The total soil C storage of 78.4 kt in greenspaces of the studied districts is comparable to the 106 kt stored up to the same depth in the greenspaces of the city of Seoul, South Korea (Yoon et al. 2016), a city 29 times the size of the districts of the Hague. On average, a soil C density of 11.0 kg C m−2, of which 10.2 kg C m−2 was SOC, was measured in the topsoil of the 25 sampled greenspaces in The Hague. For the urban C storage studies performed in the same Köppen-Gauger climate classification, namely Cfb, Beesley (2012) detected a total C density between 1.0 and 5.0 kg C m−2 in the upper 15 cm of soil in Liverpool, U.K., Edmondson et al. (2012) reported a SOC density of 14.4 kg C m−2 in the upper 21 cm of soil in Leicester, U.K., Cambou et al. (2018) estimated a SOC density of 9.9 kg C m−2 in the upper 30 cm of soil in Paris, France, and Weissert et al. (2016) reported a SOC density between 9.3 and 16.4 kg C m−2 in the upper 30 cm of soil in Auckland, New Zealand. Data were in the same order of magnitude, however, sample depths between the studies differed significantly, making them not directly comparable as C concentrations vary non-linearly with depth (Renforth et al. 2011).
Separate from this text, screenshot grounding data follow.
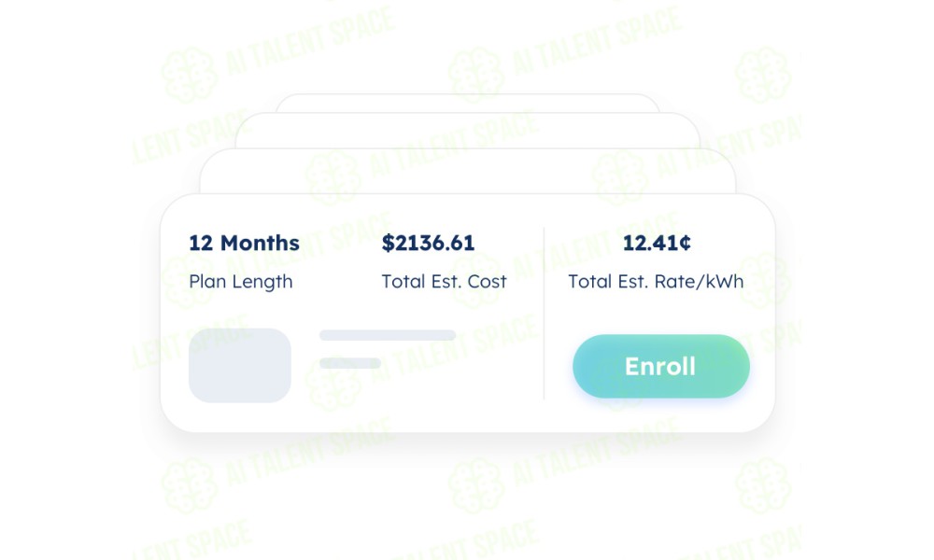
Task: Select the Plan Length label
Action: (x=241, y=282)
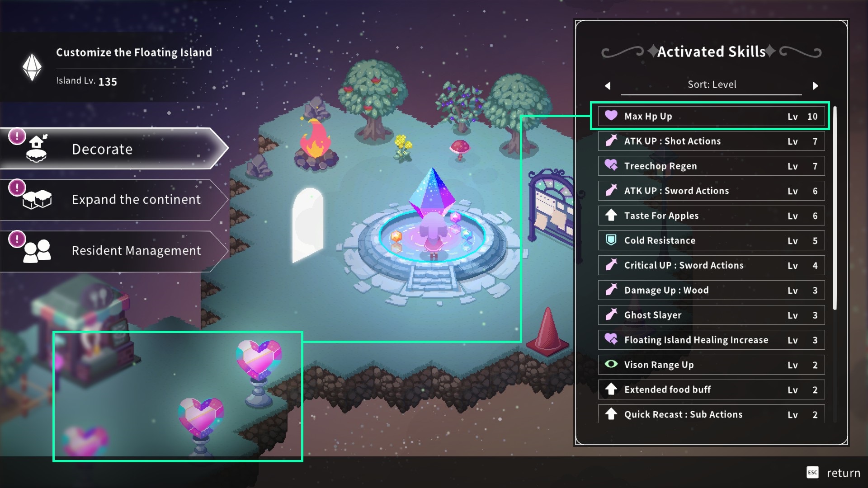Click the eye icon for Vison Range Up
This screenshot has height=488, width=868.
click(611, 364)
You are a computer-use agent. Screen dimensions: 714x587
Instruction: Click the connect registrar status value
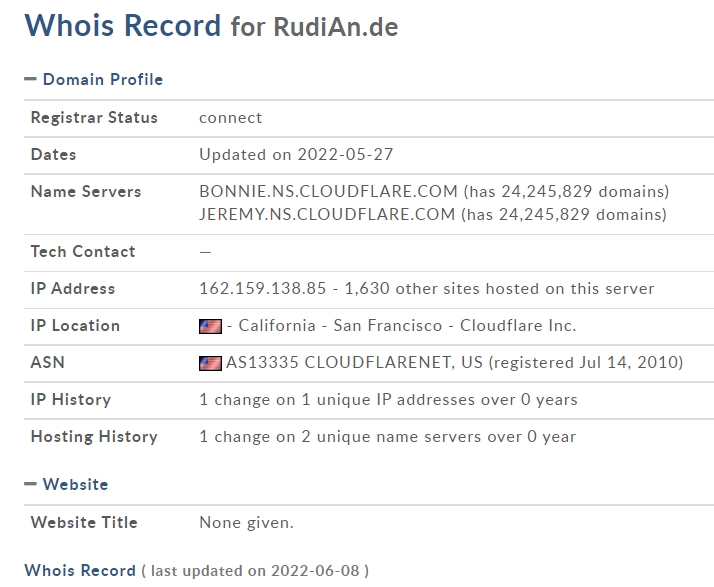pos(230,117)
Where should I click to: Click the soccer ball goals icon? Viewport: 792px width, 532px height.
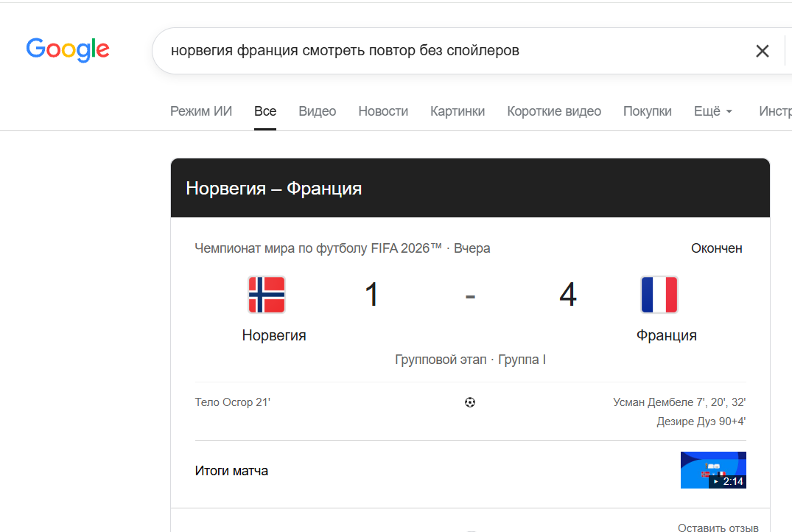tap(470, 402)
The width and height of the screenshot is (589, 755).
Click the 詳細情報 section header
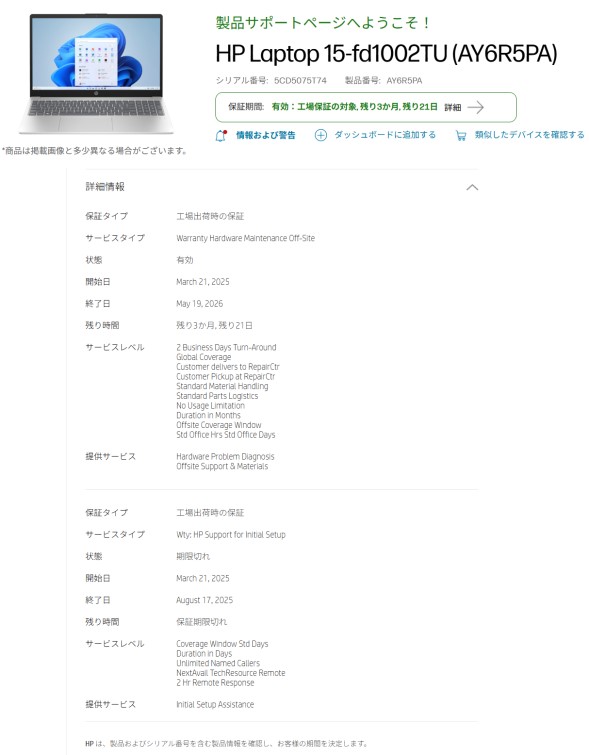click(x=105, y=187)
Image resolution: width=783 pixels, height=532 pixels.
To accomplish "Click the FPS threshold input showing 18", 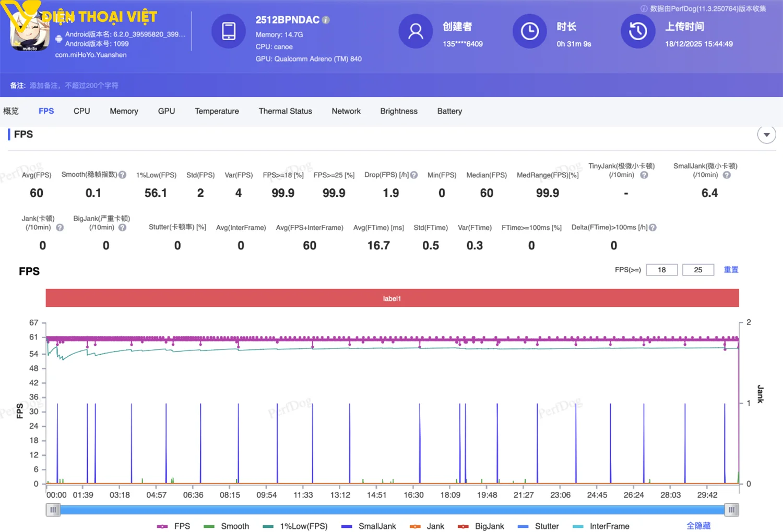I will pos(661,270).
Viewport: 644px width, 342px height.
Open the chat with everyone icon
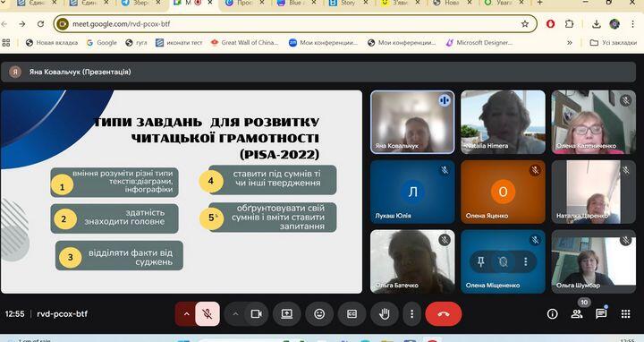click(601, 314)
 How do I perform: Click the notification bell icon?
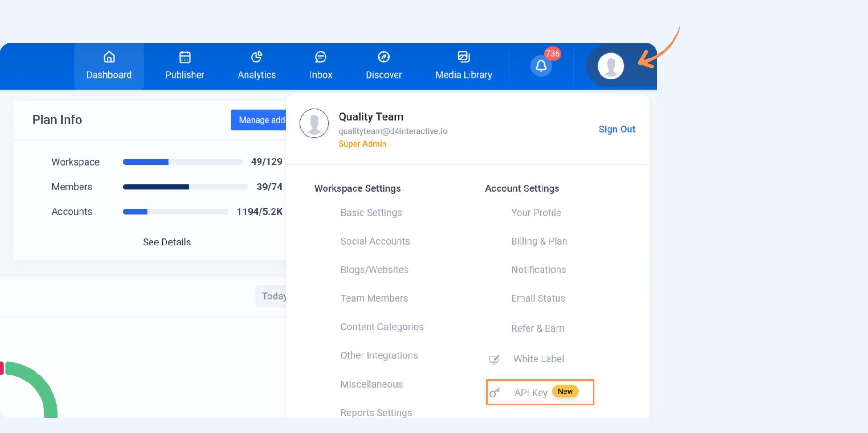click(541, 66)
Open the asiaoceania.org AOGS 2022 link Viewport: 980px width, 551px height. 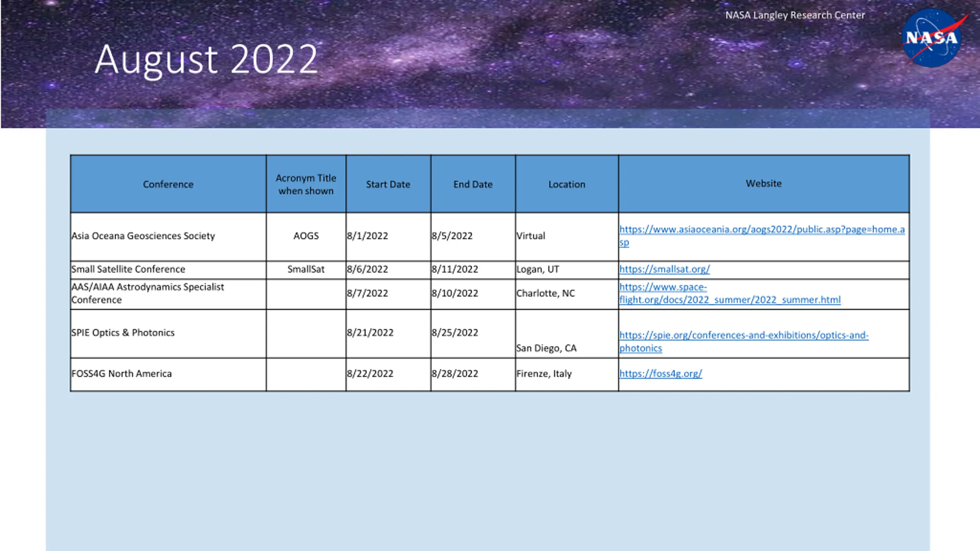point(762,236)
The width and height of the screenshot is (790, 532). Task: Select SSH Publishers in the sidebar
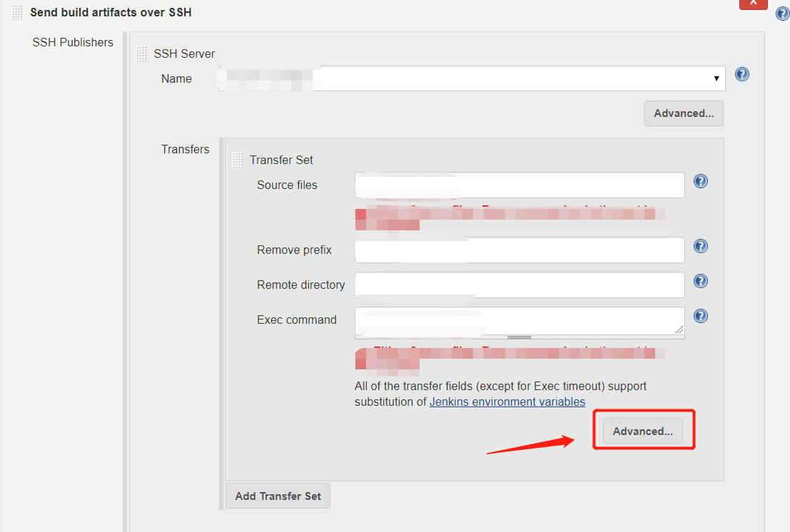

On average, the soil C density measured in the topsoil of the greenspaces in The Hague was significantly higher than the global average soil C storage in temperate oceanic cities reported in relatively undisturbed greenspaces (~ 5 kg m−2 in the upper 30 cm) and slightly higher than in highly managed greenspaces (~ 9 kg m−2 in the upper 30 cm) (Chien and Krumins 2022). This suggests that appropriate greenspace management may lead to higher SOC levels.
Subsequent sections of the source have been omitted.